* **REQUEST**
State how many lines of the entries below contain the word "Expand", giving only the number.

* **Stored entries**
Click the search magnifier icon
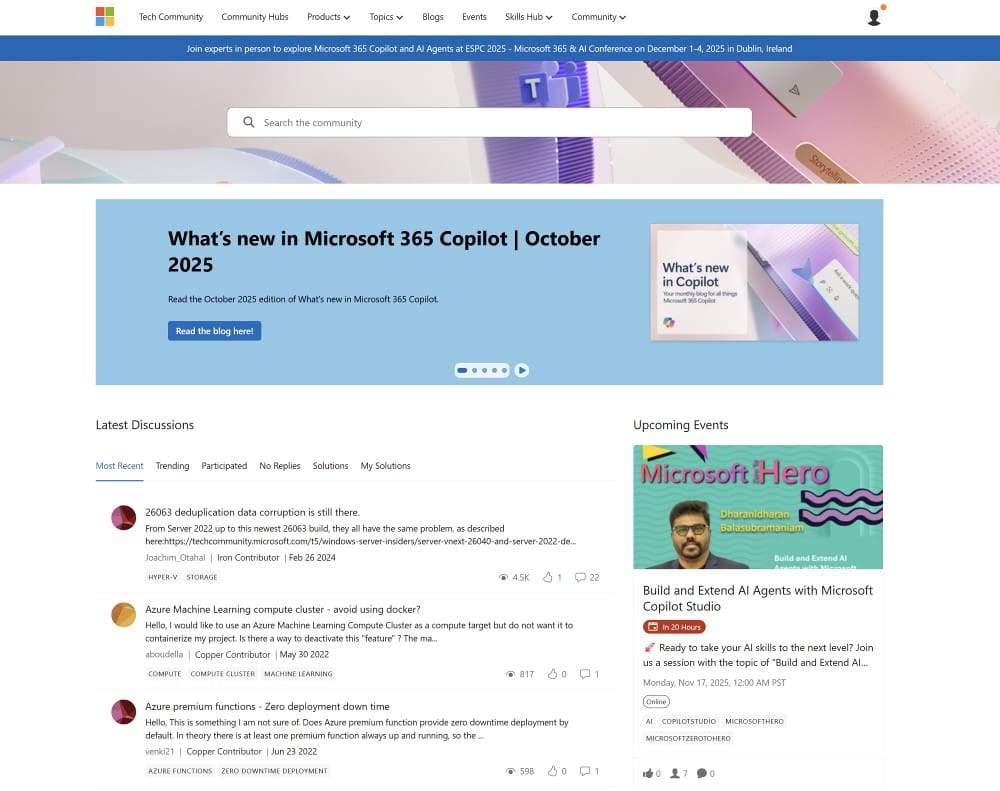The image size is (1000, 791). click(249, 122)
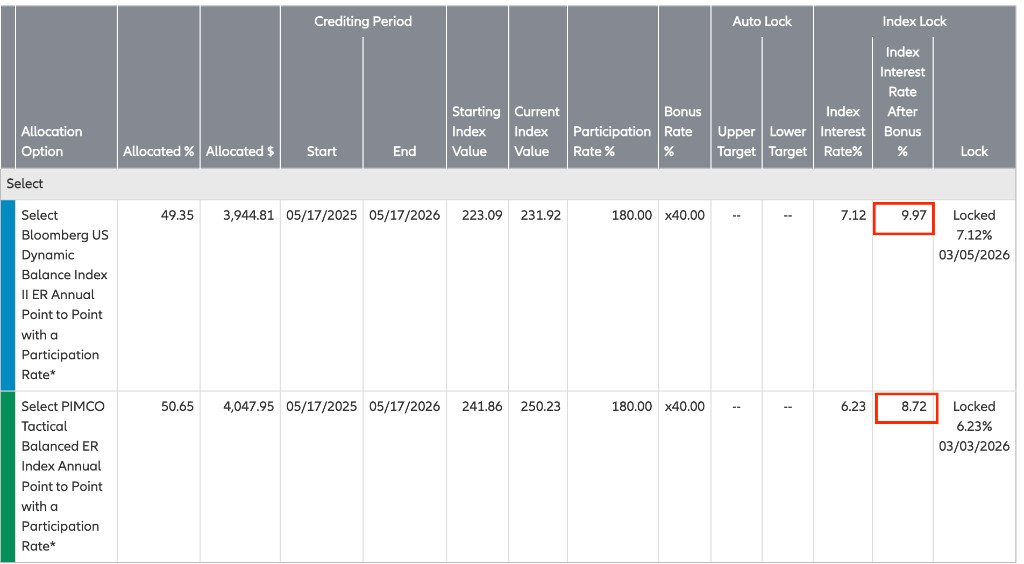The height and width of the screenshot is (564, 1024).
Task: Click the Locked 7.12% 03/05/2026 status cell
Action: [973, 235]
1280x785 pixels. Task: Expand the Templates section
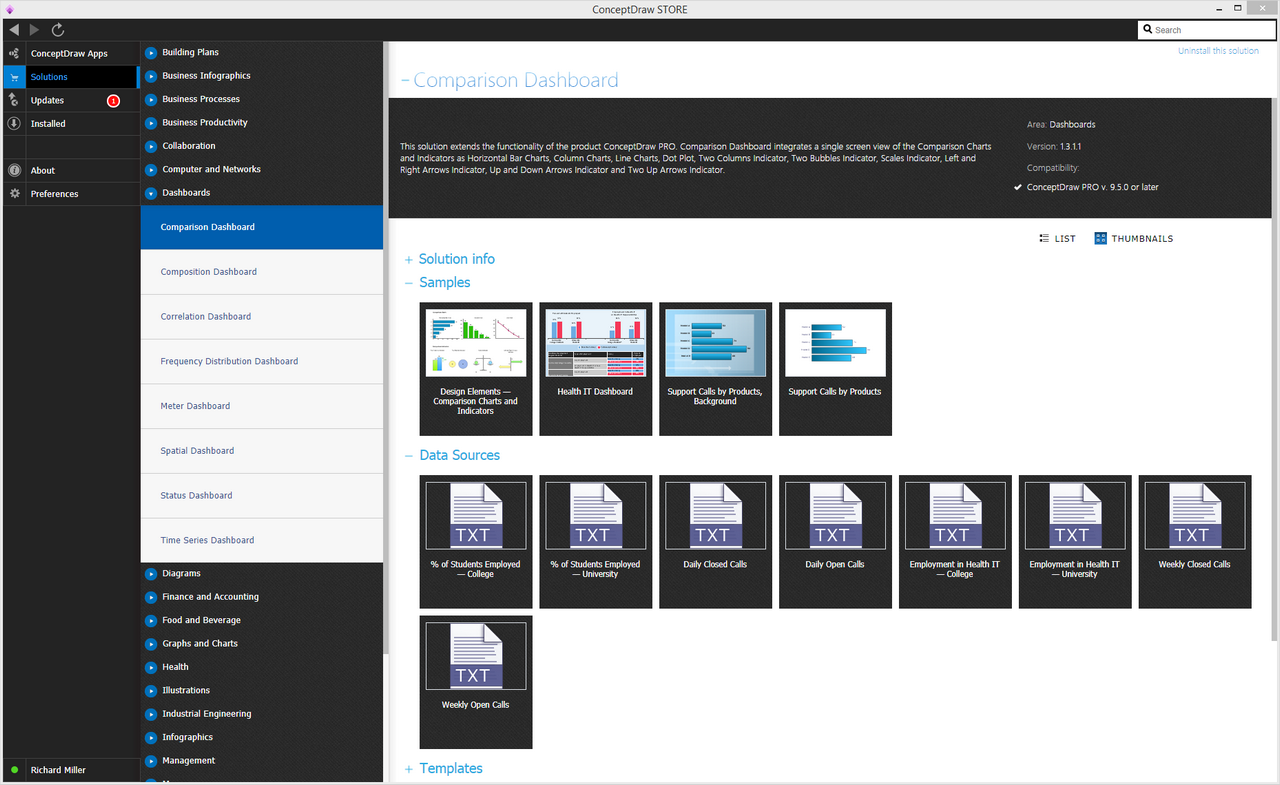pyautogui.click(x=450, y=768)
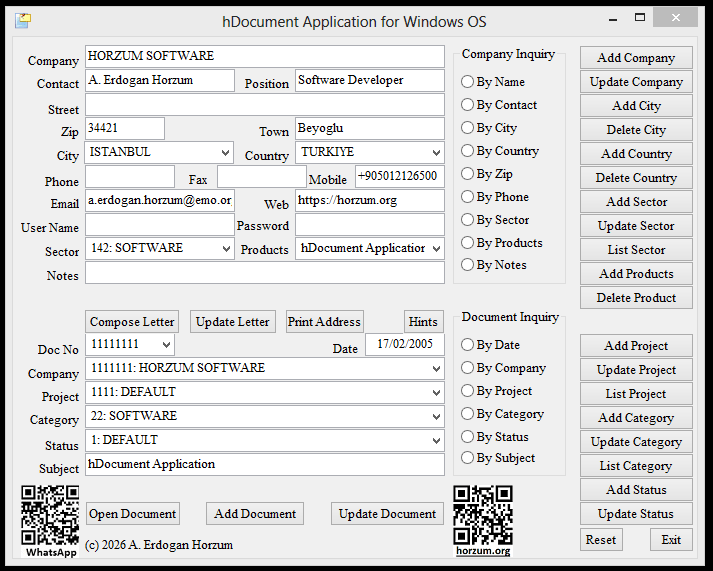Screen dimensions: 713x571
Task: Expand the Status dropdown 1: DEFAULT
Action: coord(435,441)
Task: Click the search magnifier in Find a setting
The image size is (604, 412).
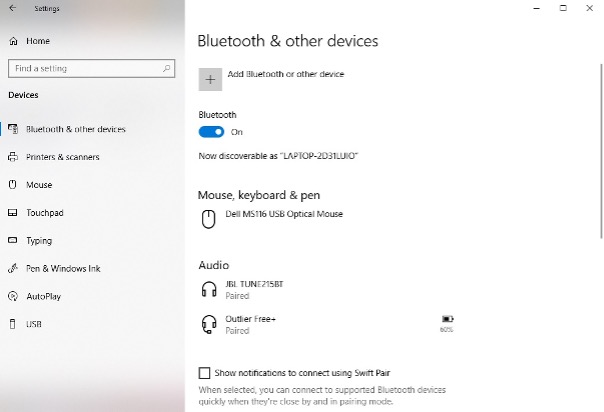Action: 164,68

* **ANSWER TO THIS EXERCISE**
2